Pulau Weh, Aceh. Siapa yang tak
kenal pulau ini? Pulau lebih dikenal dengan sebutan sabang ini telah diabadikan
dalam judul lagu “Dari Sabang Sampai Merauke” ciptaan R. Suharjo. Kini, lagu
yang menjadi lagu nasional tersebut berhasil mengantarkan Sabang lebih dikenal
dibandingkan nama Pulau weh itu sendiri.
Tapi, itu perkara lain dan tak
ingin saya bahas. Toh, sisi positifnya juga ada kan? Jadi, agar lebih mudah dan
lebih familiar, saya akan menggunakan istilah sabang saja ya?
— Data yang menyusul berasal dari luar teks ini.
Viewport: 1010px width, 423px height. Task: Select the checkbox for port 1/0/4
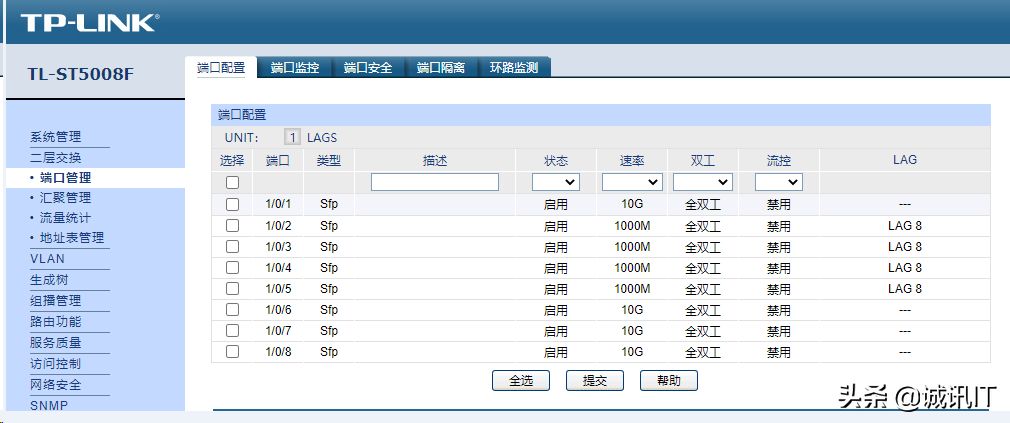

Saat membahas Sabang, apa yang terlintas dalam
benakmu, kawan? Pasti laut, laut, dan laut. Mentok-mentok baru berbicara
tentang Tugu Nol Kilometer Indonesia, kan? Gam, tahukah engkau kalau pulau
terbarat ini lebih dari sekedar itu semua? Tahukah kau, Gam, kalau dahulu,
pelabuhan tercanggih di Indonesia ada di Pulau ini? Satu-satunya pelabuhan Indonesia
yang pertama kali menggunakan tenaga listrik untuk derek bongkar muat barang. Sehingga
hal tersebut membuat pelabuhan alam terbaik ini menjadi primadona bagi
kapal-kapal dari luar negeri yang ingin masuk atau keluar selat Melaka.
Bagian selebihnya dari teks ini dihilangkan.